Quote exactly the lines spanning from the top of the data below to the line that contains "GOODLIFE Nutrition (741, 923)", including both.

Segment Start: Data supplied

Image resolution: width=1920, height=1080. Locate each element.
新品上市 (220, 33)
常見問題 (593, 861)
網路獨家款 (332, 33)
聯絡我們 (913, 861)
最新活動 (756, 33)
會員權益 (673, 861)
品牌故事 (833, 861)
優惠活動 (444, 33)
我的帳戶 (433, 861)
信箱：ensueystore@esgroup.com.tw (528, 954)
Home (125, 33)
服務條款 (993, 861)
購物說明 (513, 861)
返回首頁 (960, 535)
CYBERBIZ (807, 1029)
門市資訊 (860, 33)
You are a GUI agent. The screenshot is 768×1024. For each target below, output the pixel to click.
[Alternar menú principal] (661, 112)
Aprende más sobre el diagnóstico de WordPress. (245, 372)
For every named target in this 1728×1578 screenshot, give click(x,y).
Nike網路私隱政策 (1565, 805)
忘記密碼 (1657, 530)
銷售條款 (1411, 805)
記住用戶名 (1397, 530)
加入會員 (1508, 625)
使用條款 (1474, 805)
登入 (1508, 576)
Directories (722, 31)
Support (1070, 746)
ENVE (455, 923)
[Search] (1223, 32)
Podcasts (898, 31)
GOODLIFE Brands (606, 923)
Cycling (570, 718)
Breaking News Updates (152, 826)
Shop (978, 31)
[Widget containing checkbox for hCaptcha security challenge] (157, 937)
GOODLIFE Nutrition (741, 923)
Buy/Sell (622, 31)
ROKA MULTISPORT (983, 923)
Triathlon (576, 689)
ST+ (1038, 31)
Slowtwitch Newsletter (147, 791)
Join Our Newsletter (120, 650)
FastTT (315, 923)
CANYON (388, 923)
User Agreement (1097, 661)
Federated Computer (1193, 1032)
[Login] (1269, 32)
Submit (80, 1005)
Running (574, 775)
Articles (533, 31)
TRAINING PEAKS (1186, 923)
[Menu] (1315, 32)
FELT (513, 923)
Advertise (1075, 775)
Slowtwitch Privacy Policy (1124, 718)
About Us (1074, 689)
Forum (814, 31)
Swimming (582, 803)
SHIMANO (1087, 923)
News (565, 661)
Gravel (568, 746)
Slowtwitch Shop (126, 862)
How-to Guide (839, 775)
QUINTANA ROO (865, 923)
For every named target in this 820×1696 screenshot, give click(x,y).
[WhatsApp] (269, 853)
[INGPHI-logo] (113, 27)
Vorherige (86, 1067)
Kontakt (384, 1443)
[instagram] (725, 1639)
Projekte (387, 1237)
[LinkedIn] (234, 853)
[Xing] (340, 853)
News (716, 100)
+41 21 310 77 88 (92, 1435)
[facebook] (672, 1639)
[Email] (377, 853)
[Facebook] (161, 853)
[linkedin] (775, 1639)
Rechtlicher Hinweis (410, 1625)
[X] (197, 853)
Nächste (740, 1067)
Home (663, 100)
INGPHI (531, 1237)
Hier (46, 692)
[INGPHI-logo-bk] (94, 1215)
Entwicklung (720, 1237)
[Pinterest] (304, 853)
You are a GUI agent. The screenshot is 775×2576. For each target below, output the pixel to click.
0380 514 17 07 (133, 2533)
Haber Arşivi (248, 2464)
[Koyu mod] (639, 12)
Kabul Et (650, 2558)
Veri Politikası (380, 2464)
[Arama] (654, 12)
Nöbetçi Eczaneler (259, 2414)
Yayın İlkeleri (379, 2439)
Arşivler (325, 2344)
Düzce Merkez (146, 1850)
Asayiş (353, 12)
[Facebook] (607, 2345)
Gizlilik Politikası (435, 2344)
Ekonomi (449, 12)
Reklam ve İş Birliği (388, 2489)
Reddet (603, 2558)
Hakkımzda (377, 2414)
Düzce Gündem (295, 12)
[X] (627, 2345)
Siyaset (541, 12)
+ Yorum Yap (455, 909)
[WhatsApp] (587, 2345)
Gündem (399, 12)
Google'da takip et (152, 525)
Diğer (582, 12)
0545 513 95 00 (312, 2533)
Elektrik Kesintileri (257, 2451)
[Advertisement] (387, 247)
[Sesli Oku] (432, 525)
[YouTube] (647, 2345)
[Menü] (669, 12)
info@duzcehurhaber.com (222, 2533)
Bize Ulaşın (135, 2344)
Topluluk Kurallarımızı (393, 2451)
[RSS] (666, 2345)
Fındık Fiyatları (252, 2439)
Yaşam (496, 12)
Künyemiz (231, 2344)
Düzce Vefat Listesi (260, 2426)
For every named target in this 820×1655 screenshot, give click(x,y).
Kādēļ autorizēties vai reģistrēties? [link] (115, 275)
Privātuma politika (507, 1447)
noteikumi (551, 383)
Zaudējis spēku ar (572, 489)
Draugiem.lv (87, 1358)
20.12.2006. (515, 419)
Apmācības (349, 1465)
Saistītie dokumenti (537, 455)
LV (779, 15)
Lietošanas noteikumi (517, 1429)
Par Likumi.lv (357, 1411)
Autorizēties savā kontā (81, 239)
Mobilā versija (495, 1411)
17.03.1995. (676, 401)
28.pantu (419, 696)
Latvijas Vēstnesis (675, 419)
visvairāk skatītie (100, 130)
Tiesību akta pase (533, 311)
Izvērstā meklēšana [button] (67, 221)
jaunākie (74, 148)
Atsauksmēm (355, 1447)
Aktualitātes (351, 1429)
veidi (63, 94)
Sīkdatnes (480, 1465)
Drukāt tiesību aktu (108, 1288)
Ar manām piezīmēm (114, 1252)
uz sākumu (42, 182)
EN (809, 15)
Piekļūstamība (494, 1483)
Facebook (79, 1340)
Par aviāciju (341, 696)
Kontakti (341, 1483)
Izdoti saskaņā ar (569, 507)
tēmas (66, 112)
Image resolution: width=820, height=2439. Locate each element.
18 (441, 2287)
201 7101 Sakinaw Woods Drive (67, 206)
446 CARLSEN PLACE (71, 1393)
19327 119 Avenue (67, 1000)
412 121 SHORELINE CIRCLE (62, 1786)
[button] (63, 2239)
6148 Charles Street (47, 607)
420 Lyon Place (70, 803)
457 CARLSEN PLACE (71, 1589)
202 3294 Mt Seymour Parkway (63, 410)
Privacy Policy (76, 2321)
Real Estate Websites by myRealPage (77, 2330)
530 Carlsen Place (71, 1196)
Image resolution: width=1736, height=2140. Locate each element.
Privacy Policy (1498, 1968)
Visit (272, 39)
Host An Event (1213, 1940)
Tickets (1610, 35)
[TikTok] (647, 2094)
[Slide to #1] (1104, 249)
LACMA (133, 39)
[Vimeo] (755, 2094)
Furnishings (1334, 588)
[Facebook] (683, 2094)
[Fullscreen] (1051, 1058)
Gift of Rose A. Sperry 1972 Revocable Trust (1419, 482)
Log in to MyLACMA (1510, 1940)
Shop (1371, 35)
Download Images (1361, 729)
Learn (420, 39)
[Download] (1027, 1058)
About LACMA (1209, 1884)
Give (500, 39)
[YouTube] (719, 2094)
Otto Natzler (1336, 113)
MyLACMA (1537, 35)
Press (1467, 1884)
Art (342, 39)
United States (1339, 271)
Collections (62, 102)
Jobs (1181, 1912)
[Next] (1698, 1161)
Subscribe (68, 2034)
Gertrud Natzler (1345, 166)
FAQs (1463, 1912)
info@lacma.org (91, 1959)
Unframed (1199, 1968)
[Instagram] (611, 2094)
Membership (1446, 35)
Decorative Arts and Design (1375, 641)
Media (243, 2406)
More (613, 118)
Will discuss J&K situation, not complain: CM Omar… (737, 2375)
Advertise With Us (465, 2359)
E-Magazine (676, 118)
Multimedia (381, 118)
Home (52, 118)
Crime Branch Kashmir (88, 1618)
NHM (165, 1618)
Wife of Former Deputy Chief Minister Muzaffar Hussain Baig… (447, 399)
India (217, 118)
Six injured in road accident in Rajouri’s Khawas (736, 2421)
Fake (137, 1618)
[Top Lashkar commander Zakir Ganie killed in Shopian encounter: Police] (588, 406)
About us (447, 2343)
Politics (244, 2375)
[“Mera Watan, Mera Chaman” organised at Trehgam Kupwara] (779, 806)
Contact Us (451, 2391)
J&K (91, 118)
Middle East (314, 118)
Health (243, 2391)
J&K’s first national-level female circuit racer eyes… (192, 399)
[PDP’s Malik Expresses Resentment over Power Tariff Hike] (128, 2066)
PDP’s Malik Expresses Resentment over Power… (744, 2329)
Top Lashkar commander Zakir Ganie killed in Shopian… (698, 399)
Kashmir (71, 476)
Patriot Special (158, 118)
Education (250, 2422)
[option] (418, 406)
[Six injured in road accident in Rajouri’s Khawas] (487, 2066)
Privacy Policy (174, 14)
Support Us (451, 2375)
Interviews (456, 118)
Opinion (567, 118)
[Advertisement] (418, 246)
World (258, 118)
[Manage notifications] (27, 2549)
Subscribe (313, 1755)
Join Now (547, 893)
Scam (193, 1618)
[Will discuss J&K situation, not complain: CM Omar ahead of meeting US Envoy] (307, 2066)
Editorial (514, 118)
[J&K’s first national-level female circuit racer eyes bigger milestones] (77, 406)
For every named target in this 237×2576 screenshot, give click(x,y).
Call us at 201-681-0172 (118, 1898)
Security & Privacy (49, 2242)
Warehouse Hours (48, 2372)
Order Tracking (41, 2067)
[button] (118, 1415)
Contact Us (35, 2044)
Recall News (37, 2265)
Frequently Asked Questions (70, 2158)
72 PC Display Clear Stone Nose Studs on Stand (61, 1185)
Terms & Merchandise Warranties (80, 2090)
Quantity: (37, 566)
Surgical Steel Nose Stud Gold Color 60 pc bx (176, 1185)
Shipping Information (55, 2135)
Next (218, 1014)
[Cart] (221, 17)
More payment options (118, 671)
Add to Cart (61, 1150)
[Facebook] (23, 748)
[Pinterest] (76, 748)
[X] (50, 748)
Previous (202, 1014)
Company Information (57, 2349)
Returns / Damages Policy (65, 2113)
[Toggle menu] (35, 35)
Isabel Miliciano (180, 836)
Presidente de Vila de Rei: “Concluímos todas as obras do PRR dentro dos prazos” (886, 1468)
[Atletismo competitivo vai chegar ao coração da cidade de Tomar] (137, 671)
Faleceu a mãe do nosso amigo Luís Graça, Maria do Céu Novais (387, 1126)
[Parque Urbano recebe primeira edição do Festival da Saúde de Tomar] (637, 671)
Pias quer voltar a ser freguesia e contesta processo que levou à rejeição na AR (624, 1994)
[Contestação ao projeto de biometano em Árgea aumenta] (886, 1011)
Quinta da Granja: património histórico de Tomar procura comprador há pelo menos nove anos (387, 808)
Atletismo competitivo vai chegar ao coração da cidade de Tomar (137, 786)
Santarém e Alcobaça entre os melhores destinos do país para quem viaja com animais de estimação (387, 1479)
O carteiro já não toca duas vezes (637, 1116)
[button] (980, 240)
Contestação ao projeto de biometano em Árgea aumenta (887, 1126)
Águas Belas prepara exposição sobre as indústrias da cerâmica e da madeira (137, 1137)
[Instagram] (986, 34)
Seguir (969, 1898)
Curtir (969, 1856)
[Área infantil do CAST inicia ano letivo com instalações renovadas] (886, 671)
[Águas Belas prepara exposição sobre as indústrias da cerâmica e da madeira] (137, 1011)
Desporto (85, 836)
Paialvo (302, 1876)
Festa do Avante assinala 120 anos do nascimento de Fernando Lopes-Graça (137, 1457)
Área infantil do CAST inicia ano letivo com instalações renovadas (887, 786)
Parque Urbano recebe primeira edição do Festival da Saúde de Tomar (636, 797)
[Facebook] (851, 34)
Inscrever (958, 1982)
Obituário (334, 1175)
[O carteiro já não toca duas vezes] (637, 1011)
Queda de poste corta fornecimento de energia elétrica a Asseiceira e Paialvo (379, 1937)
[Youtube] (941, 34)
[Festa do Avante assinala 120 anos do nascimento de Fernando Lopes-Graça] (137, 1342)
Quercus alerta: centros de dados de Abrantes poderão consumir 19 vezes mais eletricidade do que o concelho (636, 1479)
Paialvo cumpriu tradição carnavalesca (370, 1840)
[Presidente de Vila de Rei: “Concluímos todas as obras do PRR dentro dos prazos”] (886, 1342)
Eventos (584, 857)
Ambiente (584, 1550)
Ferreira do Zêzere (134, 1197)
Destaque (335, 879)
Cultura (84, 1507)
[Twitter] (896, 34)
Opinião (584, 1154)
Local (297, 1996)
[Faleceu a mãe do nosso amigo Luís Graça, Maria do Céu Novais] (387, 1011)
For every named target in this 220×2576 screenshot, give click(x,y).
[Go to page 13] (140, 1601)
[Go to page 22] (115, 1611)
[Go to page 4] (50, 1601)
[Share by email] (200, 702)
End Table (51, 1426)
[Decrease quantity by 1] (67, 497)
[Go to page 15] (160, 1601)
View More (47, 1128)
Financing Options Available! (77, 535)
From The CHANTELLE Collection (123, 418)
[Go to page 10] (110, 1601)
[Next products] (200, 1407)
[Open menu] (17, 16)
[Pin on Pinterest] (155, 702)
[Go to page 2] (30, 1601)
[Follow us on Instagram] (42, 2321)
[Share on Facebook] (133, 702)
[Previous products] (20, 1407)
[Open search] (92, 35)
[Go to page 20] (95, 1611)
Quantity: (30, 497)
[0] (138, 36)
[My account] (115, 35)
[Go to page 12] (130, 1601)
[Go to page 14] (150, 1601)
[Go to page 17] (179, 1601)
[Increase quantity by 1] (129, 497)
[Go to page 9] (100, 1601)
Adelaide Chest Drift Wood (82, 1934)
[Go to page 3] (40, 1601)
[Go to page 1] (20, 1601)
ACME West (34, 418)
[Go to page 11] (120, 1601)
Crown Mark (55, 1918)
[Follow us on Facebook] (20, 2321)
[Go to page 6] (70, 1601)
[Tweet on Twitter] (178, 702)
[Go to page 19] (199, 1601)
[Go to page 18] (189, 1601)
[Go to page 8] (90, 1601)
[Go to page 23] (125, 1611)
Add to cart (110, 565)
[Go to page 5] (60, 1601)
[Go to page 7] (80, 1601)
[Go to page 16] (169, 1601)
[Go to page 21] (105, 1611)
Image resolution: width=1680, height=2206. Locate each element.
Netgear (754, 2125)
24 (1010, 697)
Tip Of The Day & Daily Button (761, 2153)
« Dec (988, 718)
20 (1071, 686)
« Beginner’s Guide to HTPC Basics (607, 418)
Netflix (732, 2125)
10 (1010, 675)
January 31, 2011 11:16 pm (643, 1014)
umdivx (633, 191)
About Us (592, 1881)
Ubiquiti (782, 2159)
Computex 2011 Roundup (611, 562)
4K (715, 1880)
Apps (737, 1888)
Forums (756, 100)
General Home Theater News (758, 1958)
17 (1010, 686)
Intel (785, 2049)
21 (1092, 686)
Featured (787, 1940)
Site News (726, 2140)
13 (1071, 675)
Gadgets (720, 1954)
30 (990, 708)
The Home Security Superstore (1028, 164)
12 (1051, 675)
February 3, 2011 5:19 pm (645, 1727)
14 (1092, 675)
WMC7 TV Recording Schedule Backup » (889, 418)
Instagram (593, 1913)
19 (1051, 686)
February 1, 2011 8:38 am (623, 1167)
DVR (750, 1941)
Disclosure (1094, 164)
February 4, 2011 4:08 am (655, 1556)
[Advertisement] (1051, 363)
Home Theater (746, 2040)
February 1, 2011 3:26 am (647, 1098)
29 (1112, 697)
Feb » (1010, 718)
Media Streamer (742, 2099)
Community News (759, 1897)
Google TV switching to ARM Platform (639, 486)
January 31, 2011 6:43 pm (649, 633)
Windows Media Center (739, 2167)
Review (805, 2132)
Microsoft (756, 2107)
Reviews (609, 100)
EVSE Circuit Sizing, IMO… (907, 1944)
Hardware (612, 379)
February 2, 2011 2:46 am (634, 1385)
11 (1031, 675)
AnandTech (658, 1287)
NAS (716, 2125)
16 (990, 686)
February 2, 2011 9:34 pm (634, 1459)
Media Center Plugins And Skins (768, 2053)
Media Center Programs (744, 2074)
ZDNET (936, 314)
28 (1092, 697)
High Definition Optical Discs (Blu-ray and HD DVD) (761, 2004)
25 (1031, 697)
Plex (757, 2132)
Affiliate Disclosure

Segment End: Data supplied

### Answer to this exercise
Image resolution: width=1920, height=1080. Locate each element.
新品上市 (220, 33)
常見問題 (593, 861)
網路獨家款 (332, 33)
聯絡我們 (913, 861)
最新活動 (756, 33)
會員權益 (673, 861)
品牌故事 (833, 861)
優惠活動 (444, 33)
我的帳戶 (433, 861)
信箱：ensueystore@esgroup.com.tw (528, 954)
Home (125, 33)
服務條款 (993, 861)
購物說明 (513, 861)
返回首頁 (960, 535)
CYBERBIZ (807, 1029)
門市資訊 (860, 33)
You are a GUI agent. The screenshot is 768×1024. For each target below, output the pixel to click.
[Alternar menú principal] (661, 112)
Aprende más sobre el diagnóstico de WordPress. (245, 372)
For every named target in this 1728×1578 screenshot, give click(x,y).
Nike網路私隱政策 (1565, 805)
忘記密碼 (1657, 530)
銷售條款 (1411, 805)
記住用戶名 (1397, 530)
加入會員 (1508, 625)
使用條款 (1474, 805)
登入 (1508, 576)
Directories (722, 31)
Support (1070, 746)
ENVE (455, 923)
[Search] (1223, 32)
Podcasts (898, 31)
GOODLIFE Brands (606, 923)
Cycling (570, 718)
Breaking News Updates (152, 826)
Shop (978, 31)
[Widget containing checkbox for hCaptcha security challenge] (157, 937)
GOODLIFE Nutrition (741, 923)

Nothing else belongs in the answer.